A patient presents with progressive muscle weakness, ptosis, and diplopia. Which diagnosis is most likely and what is the targeted molecule?

• A. Myasthenia Gravis; autoantibodies attack acetylcholine receptors
• B. Systemic lupus erythematosus; autoantibodies attack a wide variety of cells in the body (cell surface, cytoplasm, and nuclear proteins)
• C. Multiple sclerosis; autoantibodies attack myelin
• D. Guillain-Barré syndrome; autoantibodies attack peripheral nerves

Answer: (A)

Progressive, fatigable weakness with ptosis and diplopia points to a neuromuscular junction problem. In myasthenia gravis, autoantibodies target the postsynaptic nicotinic acetylcholine receptors at the motor end plate, decreasing receptor density and impairing the ability of acetylcholine signaling to trigger a sufficient end-plate potential.
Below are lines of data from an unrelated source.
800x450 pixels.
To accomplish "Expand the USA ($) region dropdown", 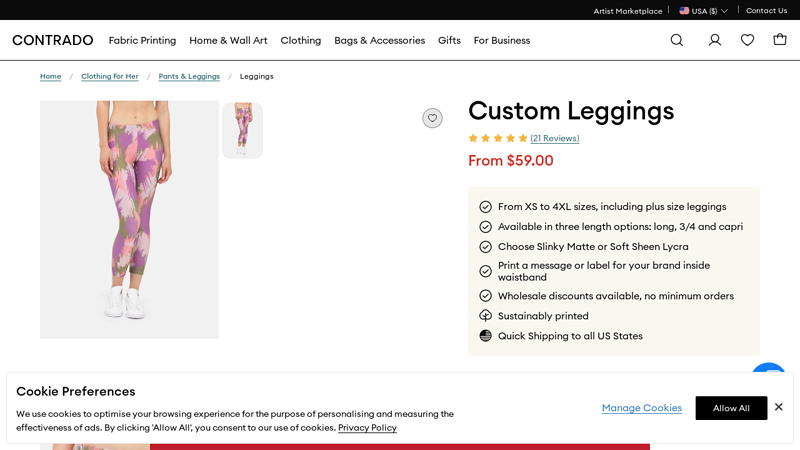I will click(704, 11).
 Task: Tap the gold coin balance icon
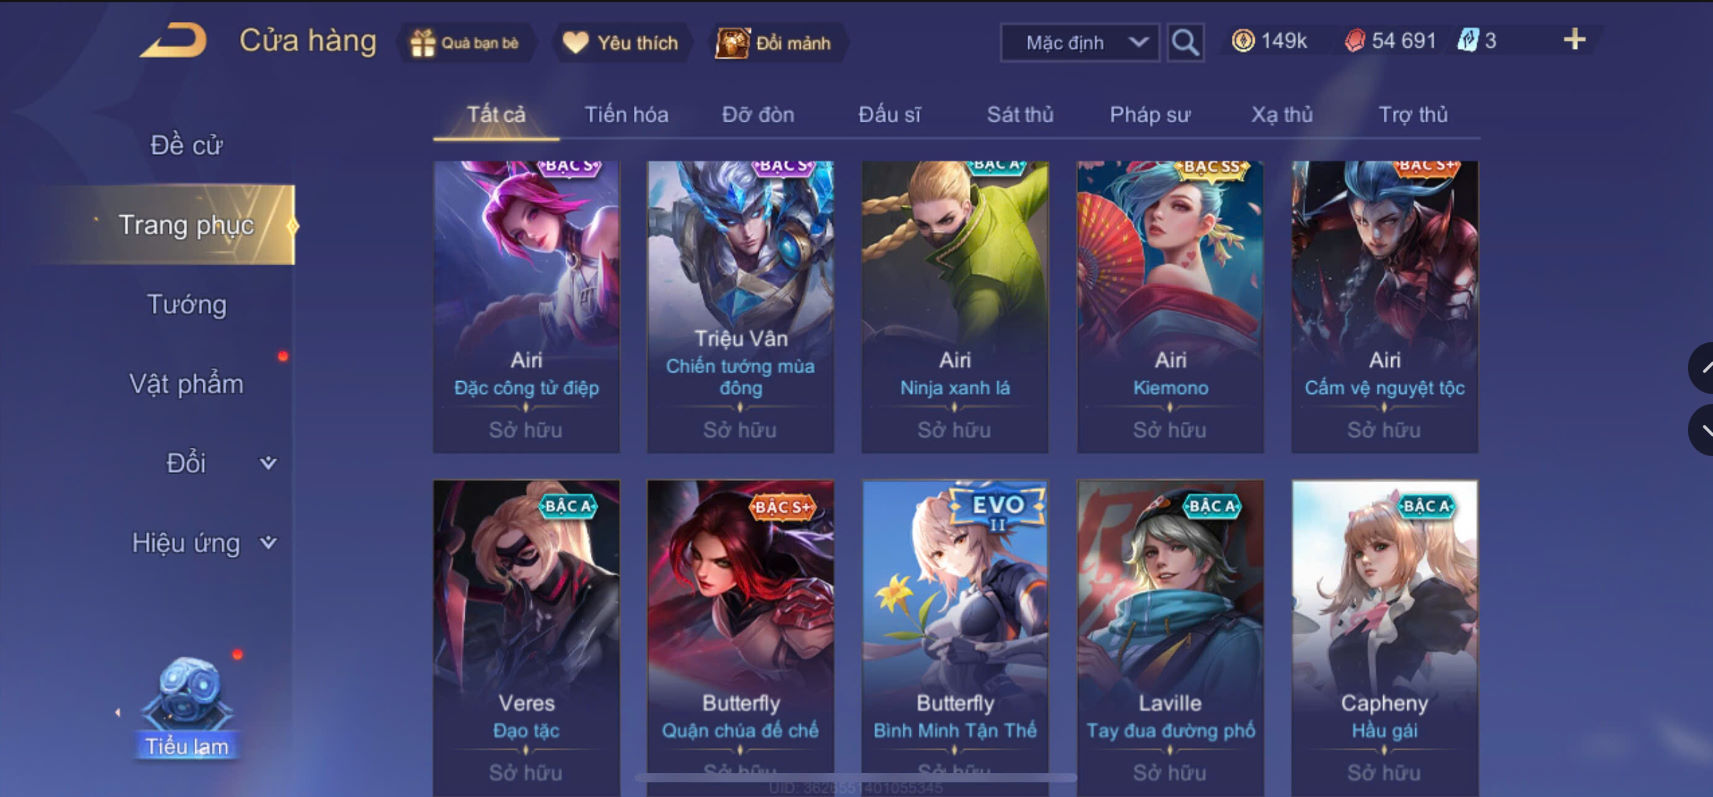point(1243,41)
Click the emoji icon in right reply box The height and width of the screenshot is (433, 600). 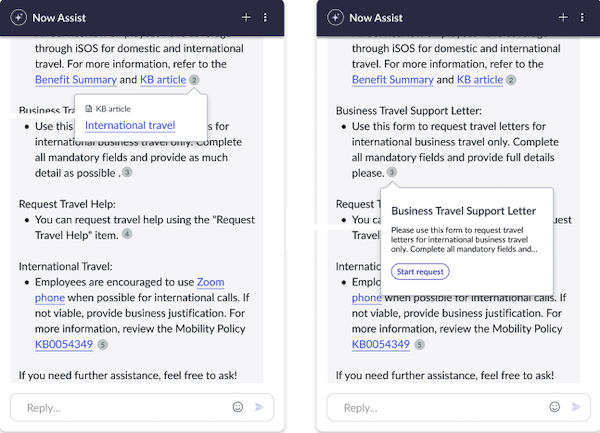(554, 407)
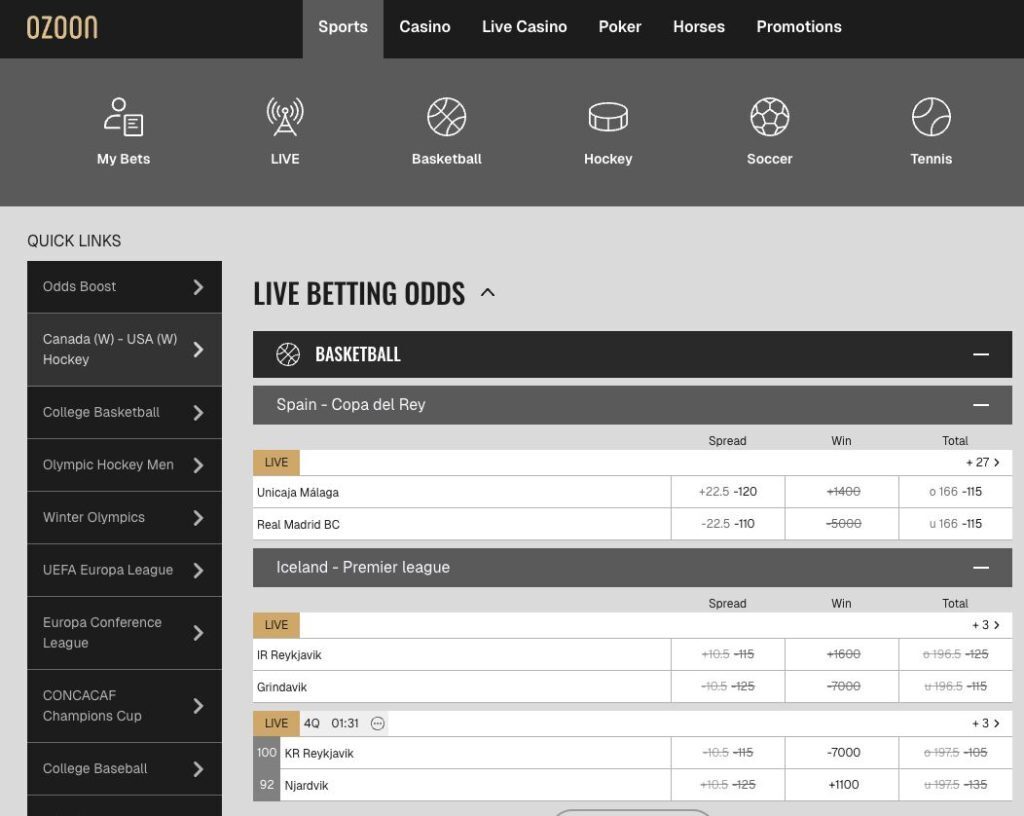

With repeated use, receptors are further blocked or removed, so muscle contraction weakens over time and improves after rest. The molecule targeted is the postsynaptic acetylcholine receptor on the muscle membrane. Treatments that increase acetylcholine at the synapse, such as acetylcholinesterase inhibitors, improve weakness, supporting this mechanism. Other listed diseases involve different targets—autoantibodies against a wide array of cellular components in lupus, demyelination in the central nervous system in multiple sclerosis, or peripheral nerve components in Guillain-Barré—and don’t produce the same fatigable ocular weakness pattern.